Nathan Richa S, Ostrowski Tyler J, Narayan Ananth, Gildener-Leapman Neil
Otolaryngology - Head and Neck Surgery, Albany Medical College, Albany, USA.
Otolaryngology - Head and Neck Surgery, Albany Medical Center, Albany, USA.
Cureus. 2024 Dec 18;16(12):e75976. doi: 10.7759/cureus.75976. eCollection 2024 Dec.

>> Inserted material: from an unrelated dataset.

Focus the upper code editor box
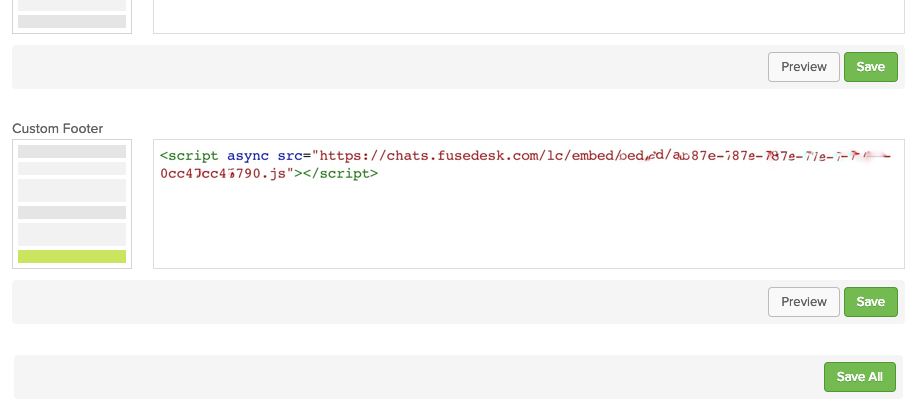 tap(529, 16)
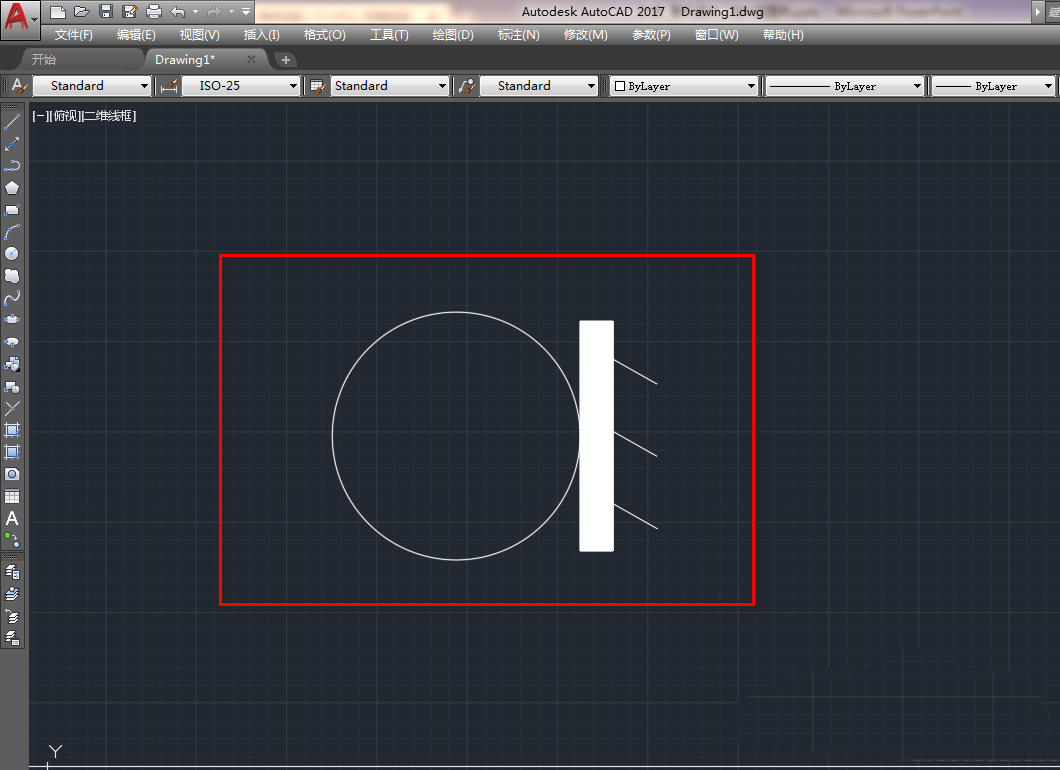The image size is (1060, 770).
Task: Select the Polygon drawing tool
Action: [x=12, y=188]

Lemierre's syndrome is a rare and potentially life-threatening complication of head and neck infections, such as bacterial pharyngitis or tonsillitis. It is characterized by the extension of infection into the lateral pharyngeal spaces, leading to subsequent septic thrombophlebitis of the internal jugular vein(s). Although relatively uncommon since the advent of appropriate antibiotic therapy, the incidence of Lemierre's syndrome has increased in the past 15 years, especially among young, healthy adults. This increase is likely attributed to the increasing prevalence of oropharyngeal infections in this population, making an initial diagnosis of Lemierre's syndrome often elusive on presentation. Delayed recognition of this syndrome can result in treatment delays, increasing the morbidity and mortality in this condition. The diagnosis of Lemierre's syndrome is typically confirmed through the identification of thrombophlebitis of the internal jugular vein on radiographic imaging and the isolation of anaerobic bacteria in blood cultures. Treatment involves prolonged antibiotic therapy and, often, anticoagulation. This case report presents a rare complication of bacterial tonsillitis, with initial imaging that demonstrated left peritonsillar phlegmon and subtle micro-occlusions of the left internal jugular vein on early imaging. Within four days, the infection rapidly progressed to complete occlusion of the internal jugular vein with pulmonary septic emboli, culminating in Lemierre's syndrome. This case highlights the importance of early detection and treatment of subtle radiographic findings of thromboses, along with consideration of social determinants of health, in the setting of head and neck infections to avoid rapid progression to Lemierre's syndrome, a disease with an elusive initial presentation and potentially fatal outcomes.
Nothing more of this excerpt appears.